The front two recesses 41 . 38 are assigned to the first working port A. The rear two recesses 39 . 40 are assigned to the second working port B. The foremost working port A is divided into two connecting parts A1, A *. The rear working port B is also divided into two ports B1, B *.

The first - ie foremost - recess 41 is the first connection part A1 associated with and for guiding hydraulic fluid in the one of the pivoting direction associated pressure chambers 9 provided the Schwenkmotorverstellers. In addition, hydraulic fluid can also be conveyed to a first tank outlet T1 via this first connection part A1.

The second recess 38 is the second connection part A * associated and for the discharge of hydraulic fluid from these pressure chambers 9 to one inside the piston 19 arranged supply channel 32 intended. This diversion takes place when, due to camshaft alternating torques, the pressure in these pressure chambers 9 increases accordingly.

The third recess 39 is the second connection part B * of the second working port B and belonging to the discharge of hydraulic fluid from the pressure chambers 10 to the supply channel 32 intended. This diversion takes place when, due to camshaft alternating torques, the pressure in these pressure chambers 10 increases accordingly.

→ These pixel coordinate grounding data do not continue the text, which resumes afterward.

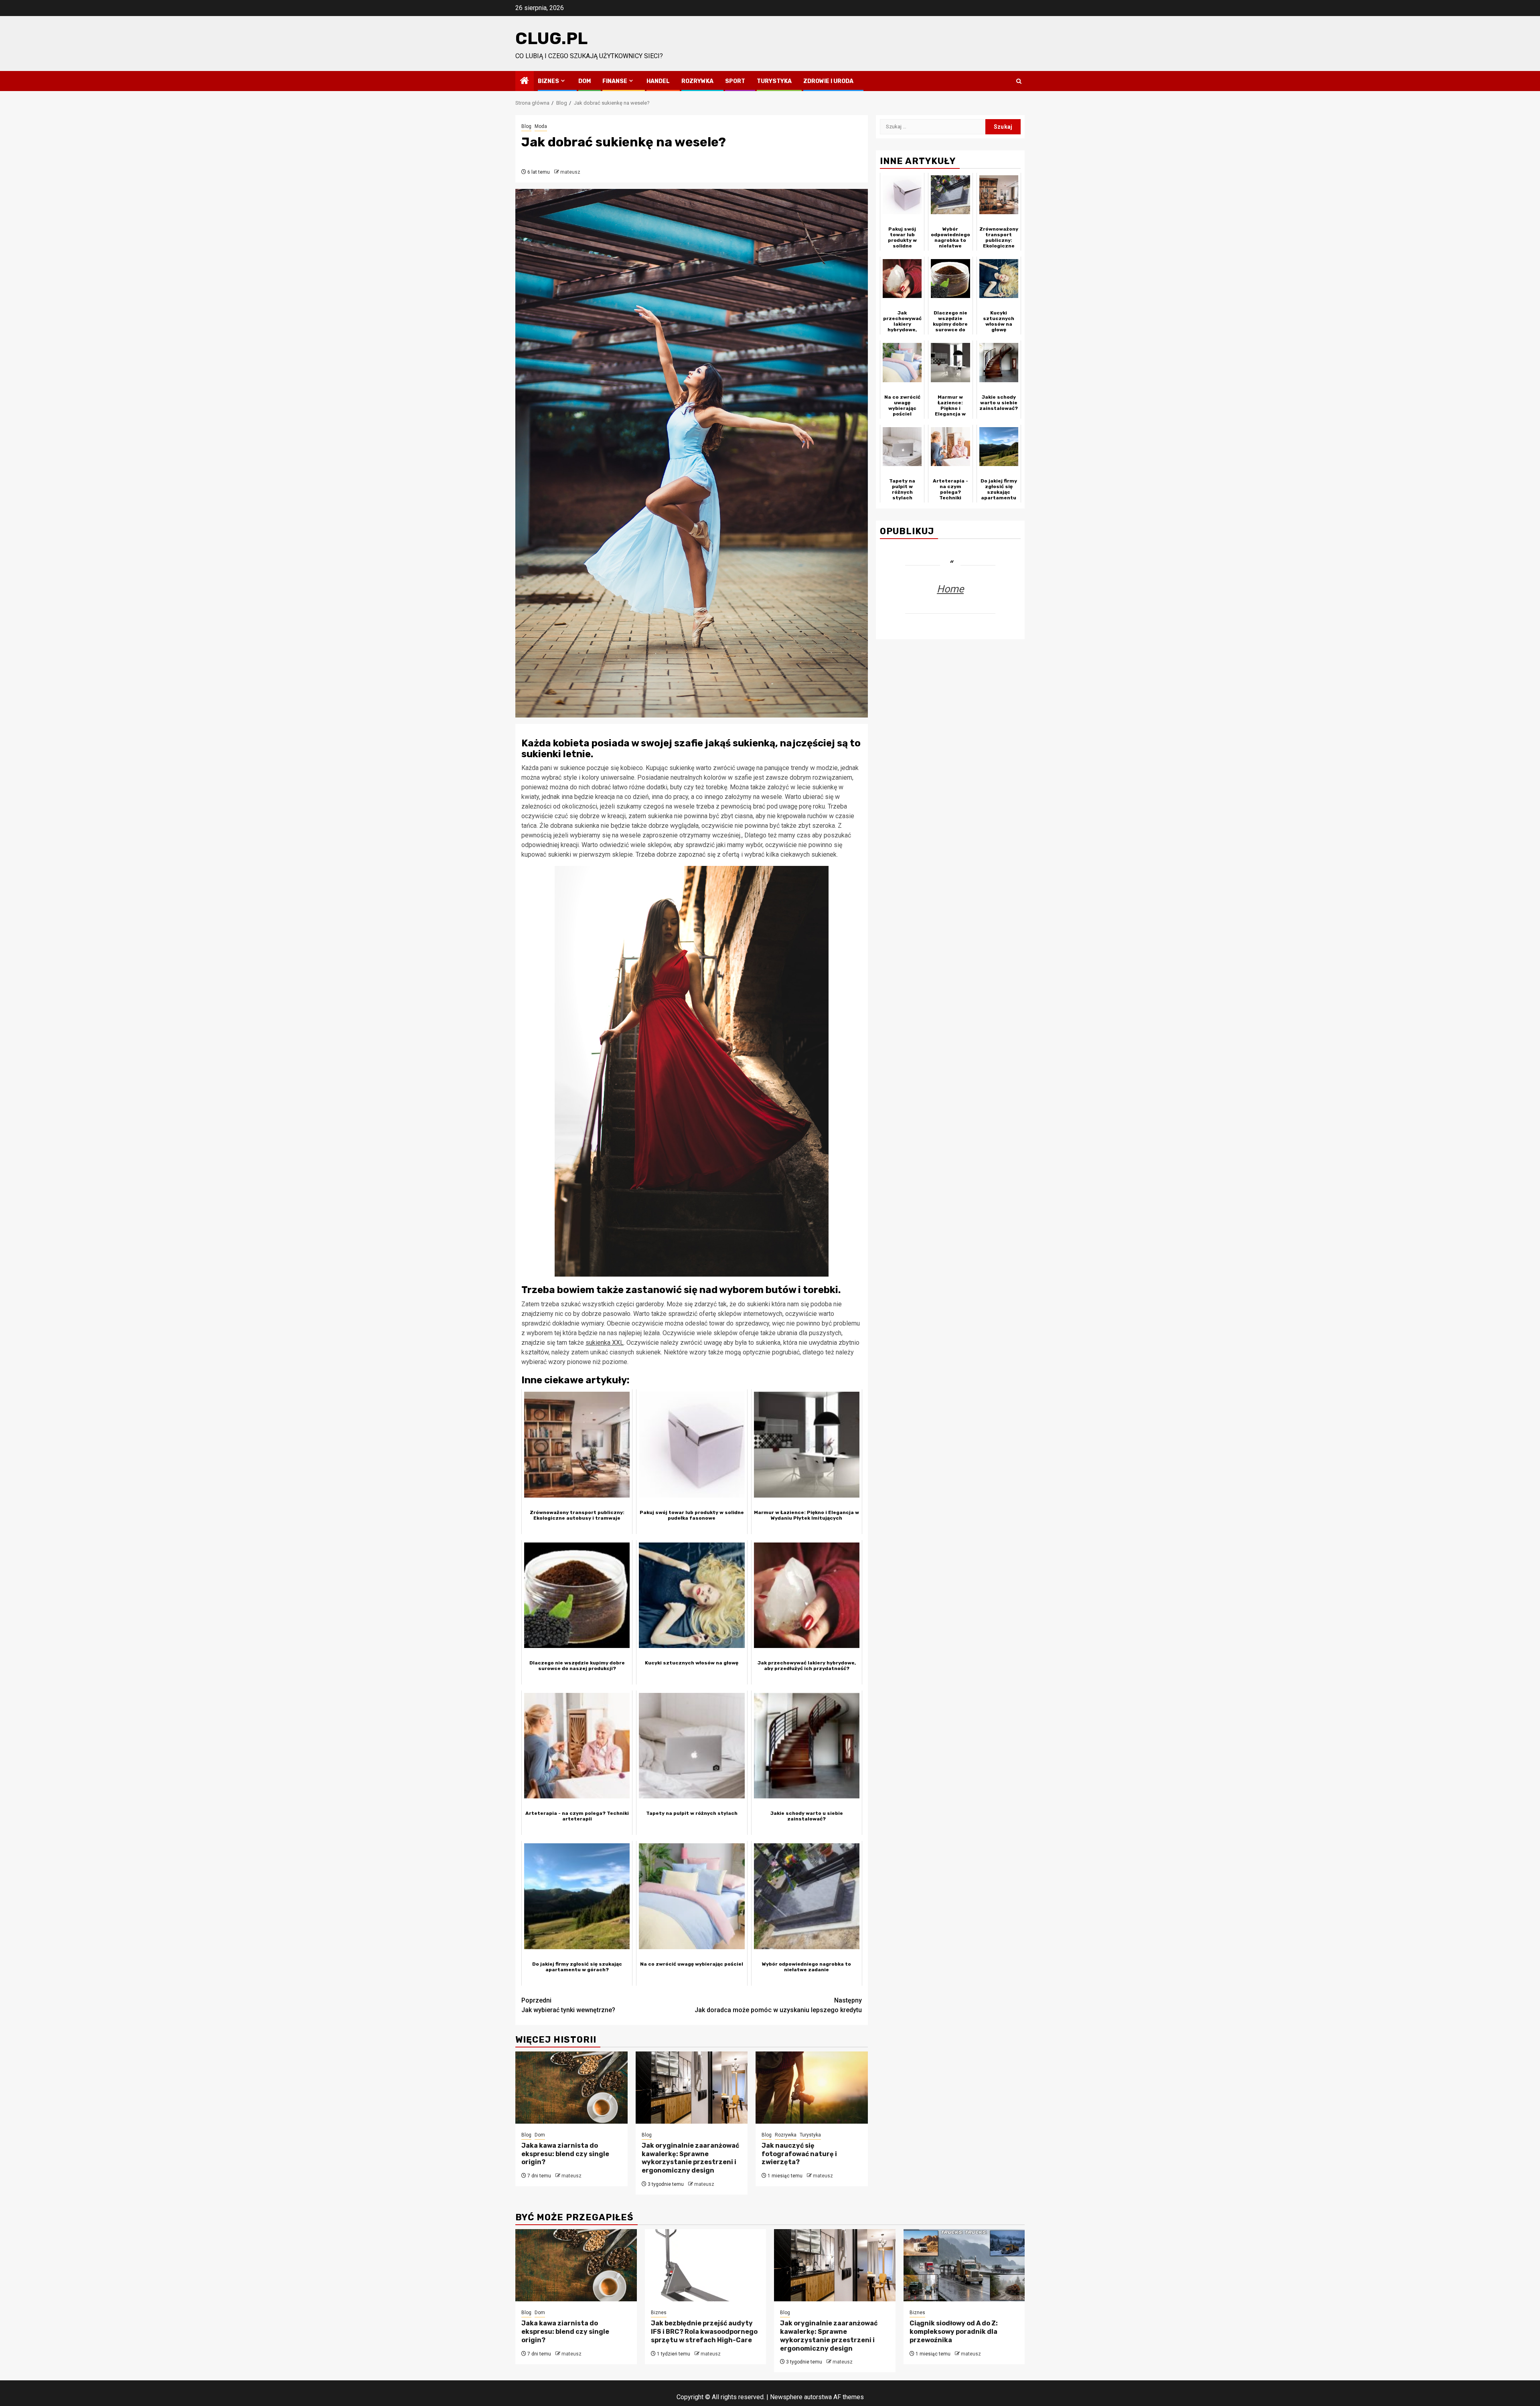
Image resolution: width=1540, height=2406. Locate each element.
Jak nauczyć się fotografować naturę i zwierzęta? (799, 2154)
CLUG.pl (551, 38)
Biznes (548, 81)
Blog (526, 126)
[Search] (1019, 81)
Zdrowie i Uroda (828, 81)
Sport (735, 81)
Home (950, 589)
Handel (658, 81)
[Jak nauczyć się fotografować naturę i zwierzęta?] (812, 2087)
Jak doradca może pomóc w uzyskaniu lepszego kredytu (778, 2005)
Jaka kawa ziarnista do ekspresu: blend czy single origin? (565, 2154)
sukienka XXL (605, 1342)
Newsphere (786, 2397)
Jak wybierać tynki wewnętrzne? (568, 2005)
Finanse (614, 81)
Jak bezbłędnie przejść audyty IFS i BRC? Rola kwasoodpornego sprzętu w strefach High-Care (704, 2331)
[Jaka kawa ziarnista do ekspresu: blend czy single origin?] (571, 2087)
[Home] (524, 81)
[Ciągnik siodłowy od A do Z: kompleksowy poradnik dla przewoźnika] (964, 2265)
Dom (584, 81)
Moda (541, 126)
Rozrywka (697, 81)
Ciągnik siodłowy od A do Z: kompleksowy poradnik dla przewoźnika (954, 2331)
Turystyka (774, 81)
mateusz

The fourth - ie rearmost - recess 40 is the first connection part B1 of the second working port B associated and for guiding hydraulic fluid in the pressure chambers 10 intended. Moreover, hydraulic fluid can also be discharged from the pressure chambers via this connection part B1 10 be promoted to a second tank outlet T2.

The two axially central ports A *, B * each have a band-shaped check valve 35 respectively. 36 on. The front check valve 35 is in the annular inside of the socket 15 circumferential inner ring groove 34 radially inside the through hole 23 the connection A * used. On the other hand, the rear check valve 36 in the annular inside of the socket 15 circumferential inner ring groove 33 within the through hole 27 the connection B * used. Both check valves 35 . 36 open independently of each other against small external pressures. These are the two check valves 35 . 36 from each other by means of a radially inwardly projecting web 37 separated, which has a very small sealing gap to a very wide bridge 42 of the piston 19 having.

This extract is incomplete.